I disagree that mathematics depends on our biology (although what areas of mathematics we find interesting may depend on biology)--do you imagine that intelligent creatures with a different biology might disagree that if you take one discrete object and add it to a collection of two other discrete objects, the result will be 3 discrete objects? ('discrete' here assumes no splitting or merging)
altonhare said:
Shape is a static concept. It is the primary, most essential quality of an object.

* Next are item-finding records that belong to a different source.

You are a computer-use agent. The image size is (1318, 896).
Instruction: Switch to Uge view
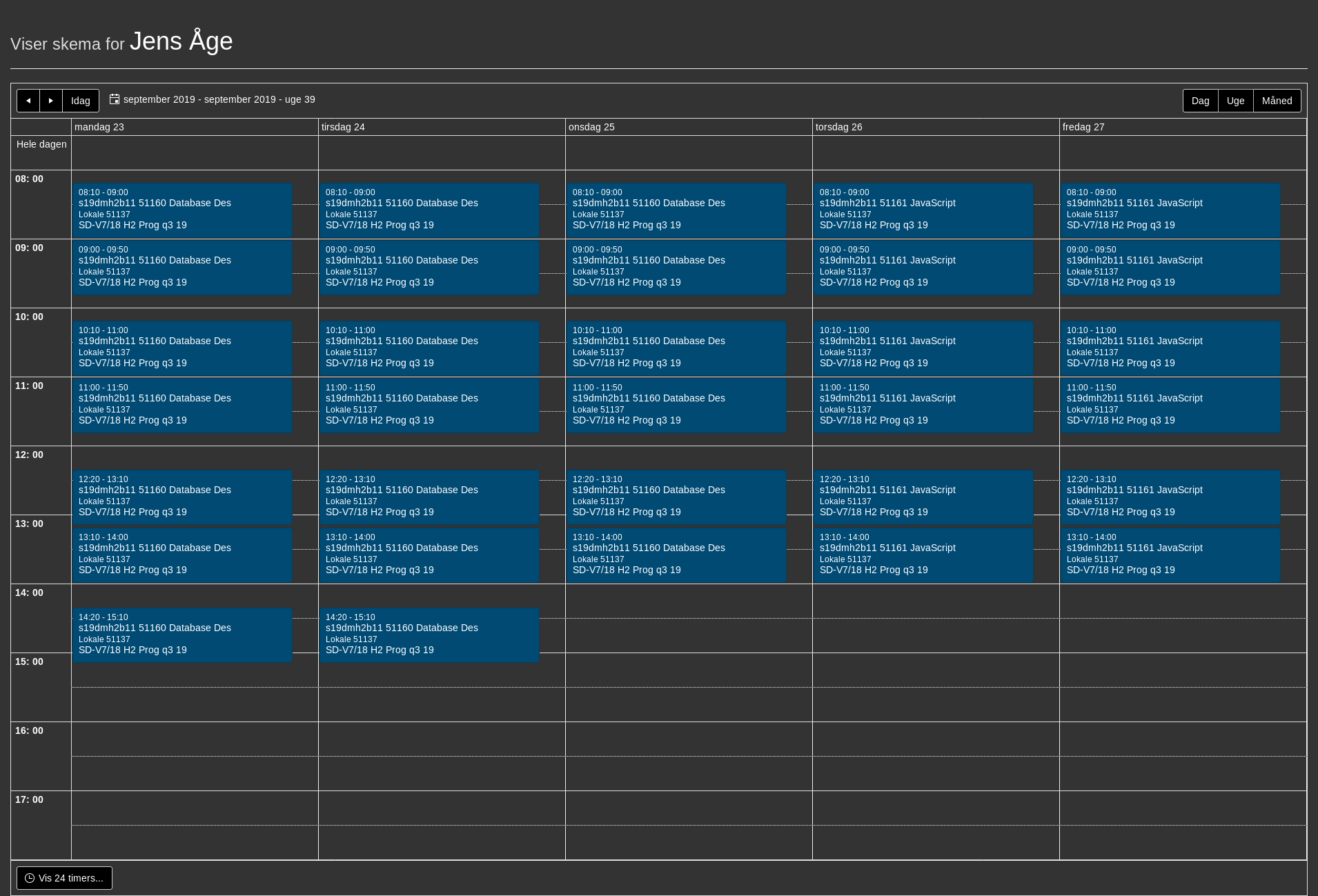(x=1236, y=101)
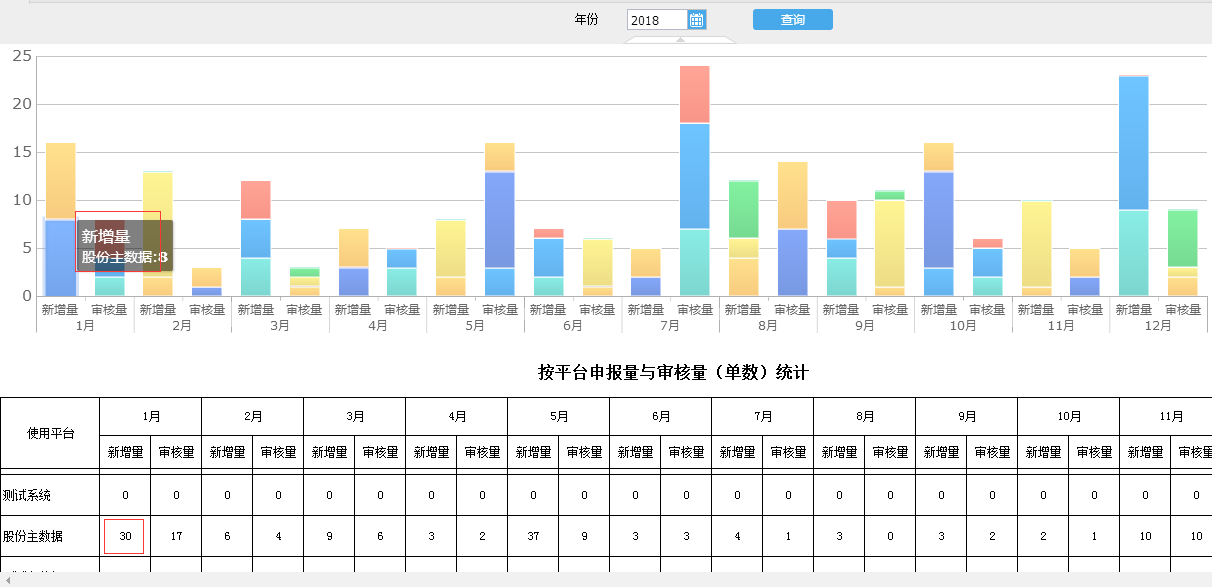1212x587 pixels.
Task: Click the purple-blue segment of May 审核量 bar
Action: point(499,219)
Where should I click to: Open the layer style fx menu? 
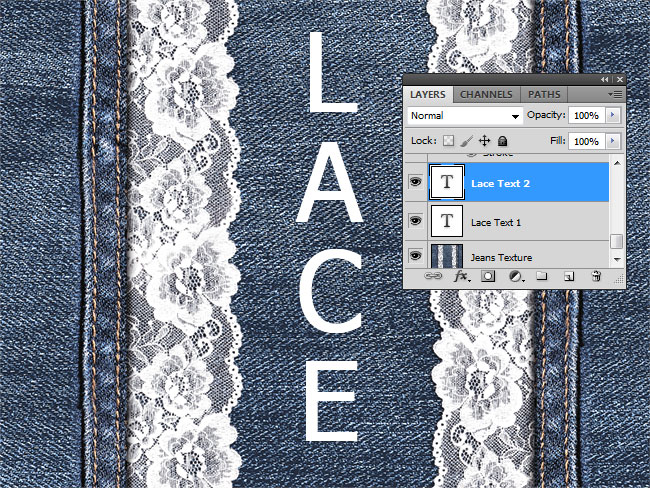point(462,277)
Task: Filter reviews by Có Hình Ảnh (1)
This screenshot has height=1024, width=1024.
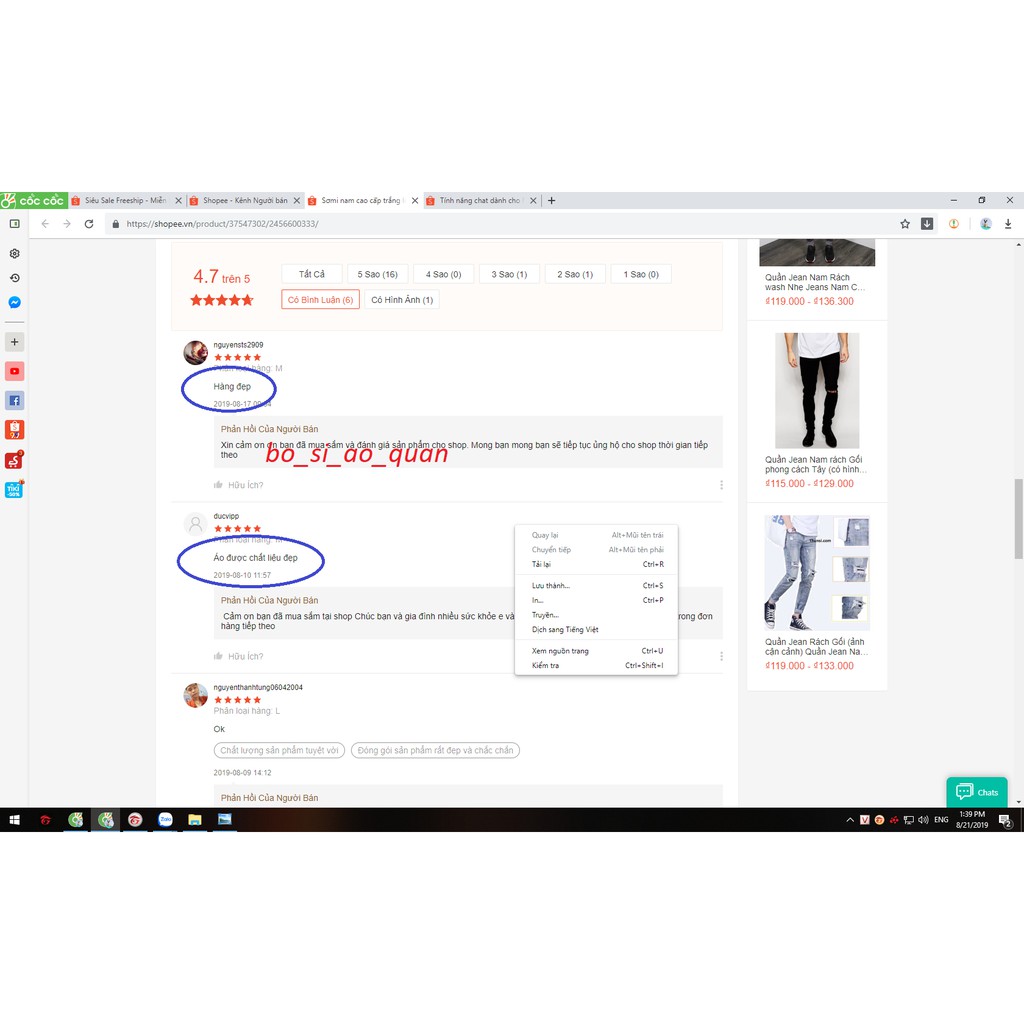Action: pyautogui.click(x=401, y=299)
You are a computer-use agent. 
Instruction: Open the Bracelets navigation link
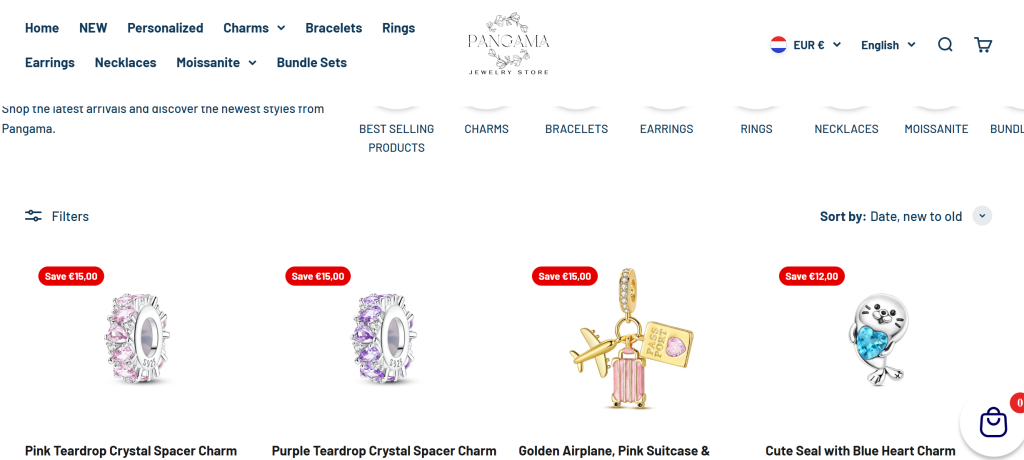(334, 28)
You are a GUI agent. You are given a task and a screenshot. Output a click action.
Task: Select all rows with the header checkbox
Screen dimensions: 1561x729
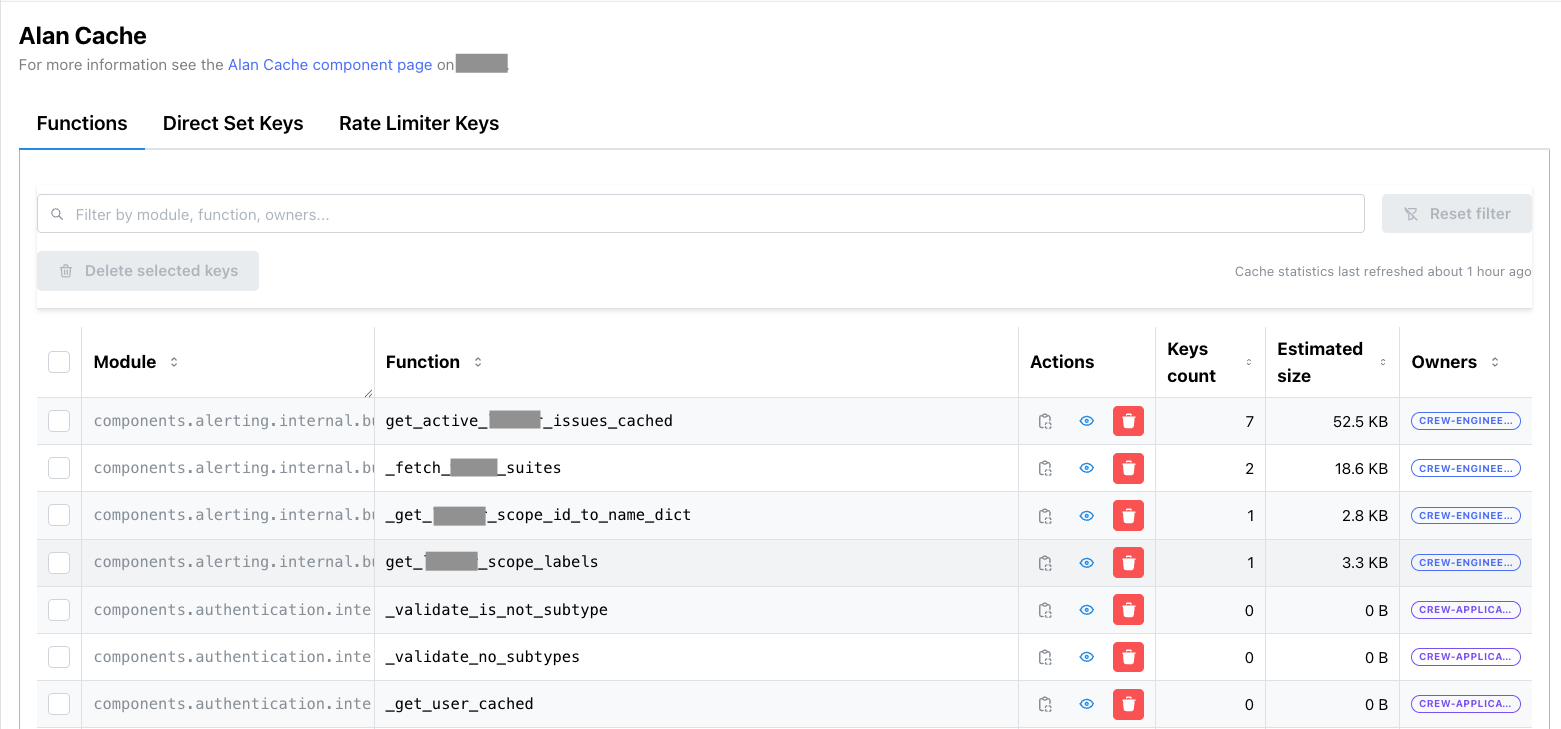click(x=58, y=361)
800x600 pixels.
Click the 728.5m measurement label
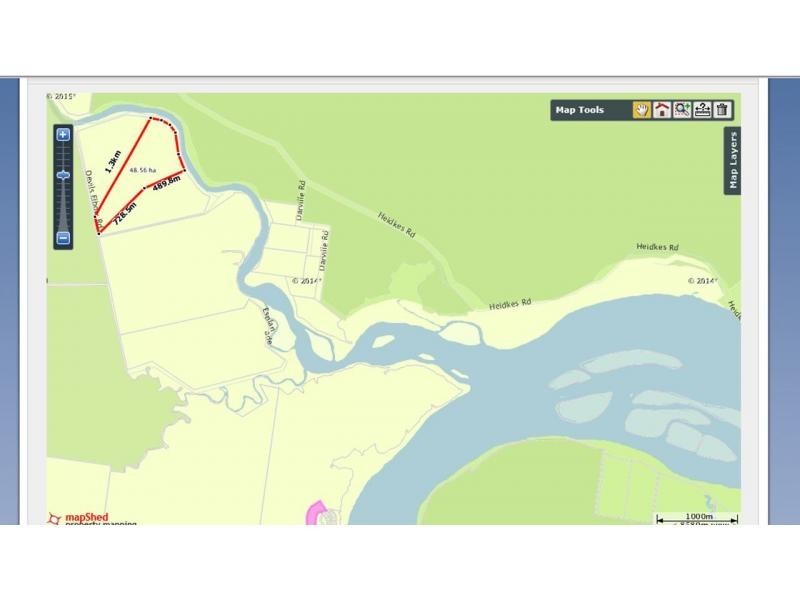(125, 213)
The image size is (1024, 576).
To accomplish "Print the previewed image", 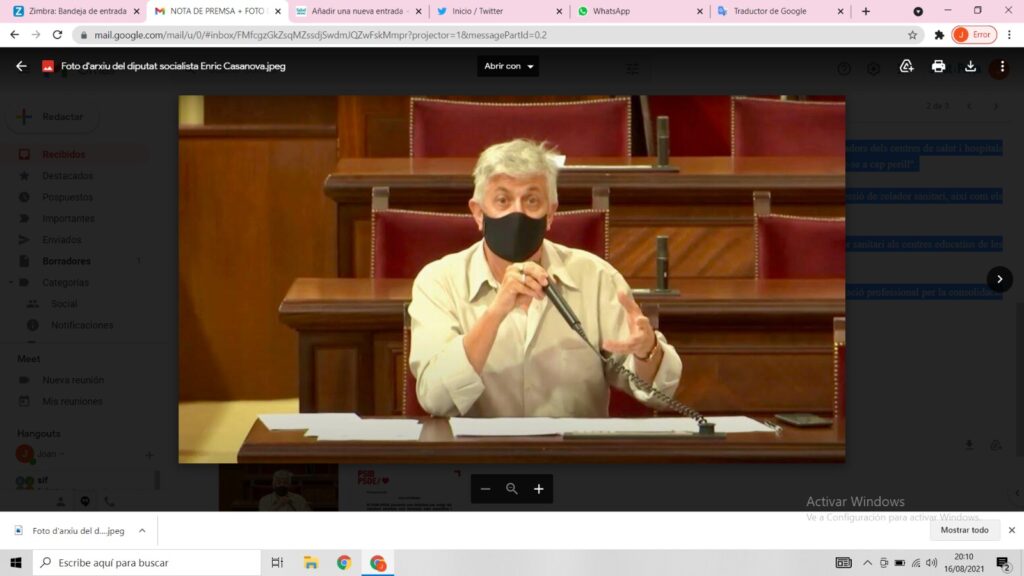I will (x=938, y=66).
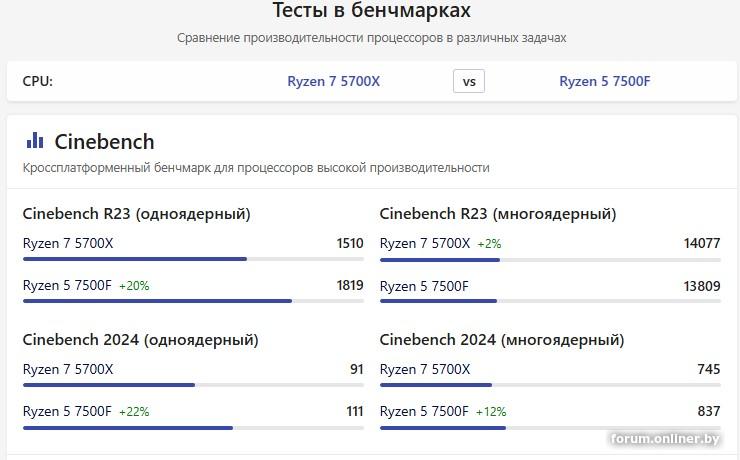Click Cinebench 2024 single-core 5700X progress bar
This screenshot has height=460, width=740.
[193, 385]
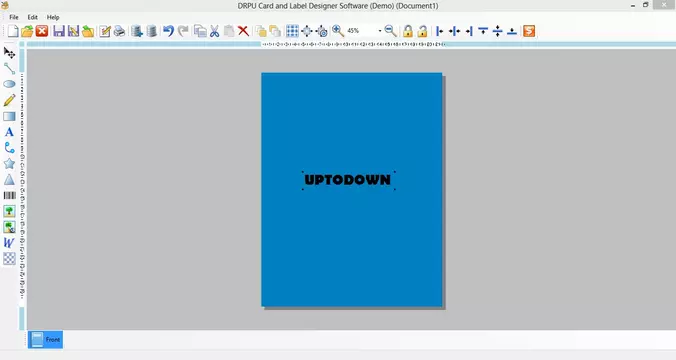Select the WordArt tool (W icon)
The width and height of the screenshot is (676, 360).
[x=9, y=242]
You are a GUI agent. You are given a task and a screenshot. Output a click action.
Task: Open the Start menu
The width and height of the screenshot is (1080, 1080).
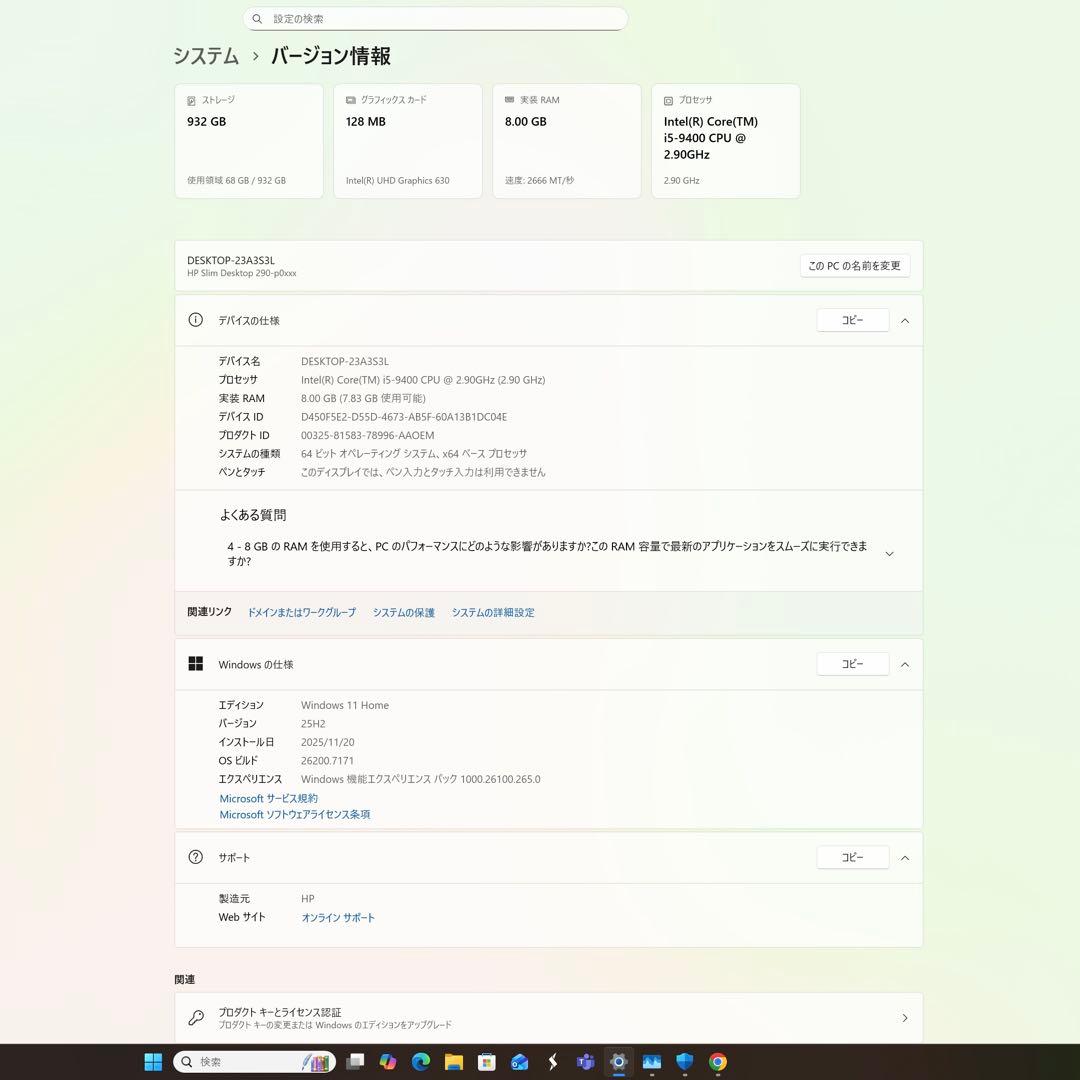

Why do you believe that? We can have objects with simulated shapes in virtual environments, but clearly in this case the shape is just a secondary result of the web of causes and effects going on inside the computer as it performs its calculations (since after all we can run the same simulation on two different computers with different spatial relationships between the computing elements, but the pattern of cause and effect as both run the same program will be the same); why couldn't it be true in the real world too that what's fundamental is something more like a collection of "events" linked by a particular pattern of cause and effect? This would be closer to the relational view of space and time postulated by the philosopher (and co-inventor of calculus) Leibniz.